Well, we could actually use such a thing in general, and not just for
the timing events.  For example, it would be really useful to be able to
see, for example, pg_stat_user_tables from 2 days ago to estimate table
growth and activity, or pg_stat_replication from 10 minutes ago to
average replication lag.  There was a plug-in tool for this, I think
Itagaki developed it.  Anyone remember what/where it is?

So there's actually two things for a consumer: Timing Events and Counters.

> = Initial event list =
> 
> There are three particular events I have been thinking about, hoping
> that will be enough to make sure the structure is general enough to
> handle more later:
> 
> -log_lock_waits output.  This is my #1 goal.  Lock waits are incredibly
> common issues in larger systems, and the process for tracking them down
> right now is very painful.  Probably deadlocks too.
> 
> -log_temp_files output.  This everyone wants to monitor, but it won't be
> as useful unless query tieing (below) works.
> 
> -log_checkpoints.  The fight to make this data available via
> pg_stat_bgwriter has been useful.  You really need a trending system to
> do anything useful with the data that way though.  Being able to write a
> simple timing events query that looked for checkpoint spikes would be
> great for alerting, which is often done with something other than a
> trending package.  To give specific examples here, the graphs Munin
> makes for pg_stat_bgwriter data work, but they're not much of a help if
> what you really want is to trigger a Nagios alert when checkpoints are
> slow.  A Timing Event entry of a slow checkpoint would be easy to
> trigger alerts from.

I agree that these are the events to start with.  Let me add the
additional events I think we want to have, in the order of how useful
the information is for troubleshooting:

4. log_connections / log_disconnections
5. deadlock reporting
6. autovacuum logging

I also think that we should eventually expose a buffer of the last N
error messages, but that's a different sort of data.

> 
> = Data to save =
> 
> There's a few obvious fields that could be explicitly saved as regular
> columns:
> 
> -timestamp
> -user
> -database

+ application_name

> -event type code.  Presumably an integer that's decoded via a master
> list of these, in some header file.
> -running process id

+ running session id

> -running process details (below)
> -referenced process id.  The one causing the problem in situations like
> a lock wait.

- referenced session id

> -referenced process details (below)
> -serial number.  People who will want to poll & store this data might
> want a better way to do that than just a timestamp.  Would let you know
> when you lost some of it, too, so you'd know to consider increasing the
> buffer size or decrease the polling interval.
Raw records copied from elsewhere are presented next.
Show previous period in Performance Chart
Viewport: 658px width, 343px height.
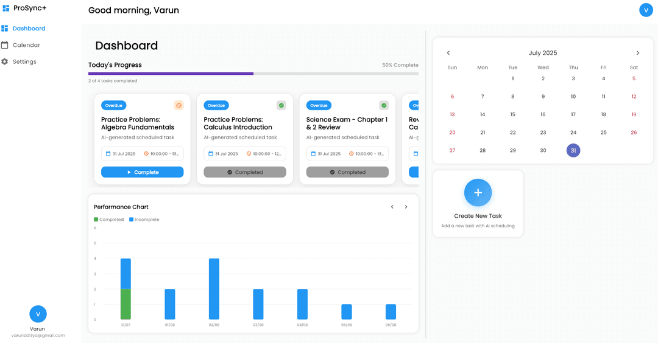(392, 207)
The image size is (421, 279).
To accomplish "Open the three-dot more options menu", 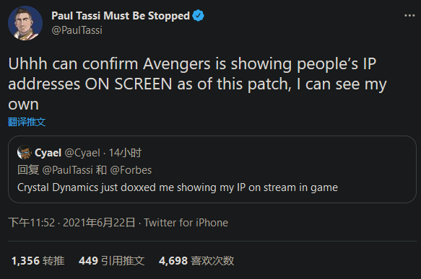I will (x=409, y=16).
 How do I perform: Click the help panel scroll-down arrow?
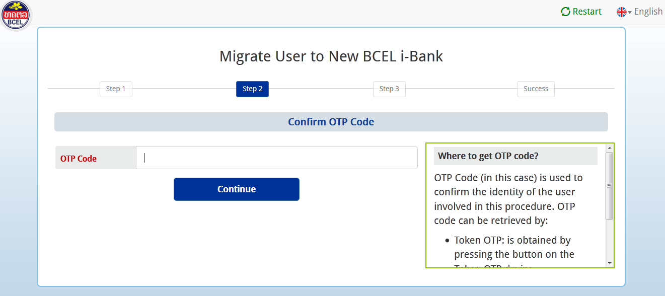609,263
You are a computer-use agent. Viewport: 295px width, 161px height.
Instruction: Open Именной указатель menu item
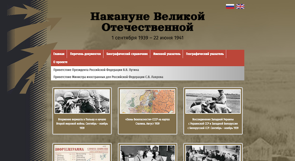pyautogui.click(x=167, y=54)
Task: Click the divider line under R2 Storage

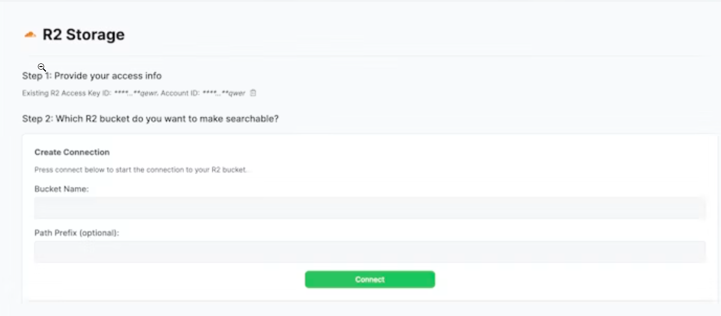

By the time the user looks at this information, details on the process
from pg_stat_activity will probably no longer be available.  This makes
data like process_id not that useful, and means we need to replicate all
relevant data from pg_stat_activity.

> Another way this data might be stored is to have a key/value composite
> type, and then make each timing event entry an array of those.

If only PostgreSQL had some sort of key-value composite storage type
available!  I have no idea where we would get such a thing.  ;-)

> I'm open to other ideas for how to store this.  If the events go into
> one place, the different data each saves turns into the classic
> "flexible schema" problem.

I think it's an excellent approach, not in the least because it lets us
add new data later, and deals with the variety of fields we need to
lock_waits.

> = Query text =
> 
> For the often multi-line query text that's dumped by log_lock_waits,
> I've thought of two possibilities so far:
> 
> -Mash them into a single text line using "\n" between them.  Now you're
> even back to where, with the right escaping, the entire timing event
> detail part could still collapse into a single text string.  That would
> kill the idea of simple parsing of key/value data stuffed there though.
> 
> -Create an array of lines to hold the two statements.  Can always make
> the view that shows the data unnest it.  Seems like this would compel
> putting the two query description arrays into their own fields though.

I think you need to have a separate field for the queries.  Do we have
anything we want to log which would have more than two queries?

> = Query Tieing =
> 
> I'd like to have a way to reference the normalized version of the active
> query or queries at the time when that's appropriate too.  That seems
> like it should be a key that's joinable with the normalized version in
> pg_stat_statements.  One of the ideas bounced around in the "Hash id in
> pg_stat_statements" thread, like assigning a numeric code for them,
> would seem fine for that.  This will turn dependent on one of those
> ideas being committed.

So, the problem with joining against pg_stat_statements is that a
special-purpose incident you're looking at (like a lock_wait) might have
been pushed "off the bottom" of pg_stat_statements even though it is
still visible in pg_stat_lock_waits.  No?

> = Limitations of scope =
> 
> I was thinking the act of loading the extension for this would turn the
> logging on, and the existing GUCs like log_lock_waits will also apply.
> It seems useful and easy to have a load time option for the module that
> says to disable all the replaced log file writes if you're using the
> timing event mechanism.  It would be nice to have a granular way to ask
> for some timing events:  "I want to see lock waits but not temp files".
>  That seems like scope creep I don't think is necessary to make this
> useful.

That depends on whether we think any of these types of events,
individually, will add substantial overhead.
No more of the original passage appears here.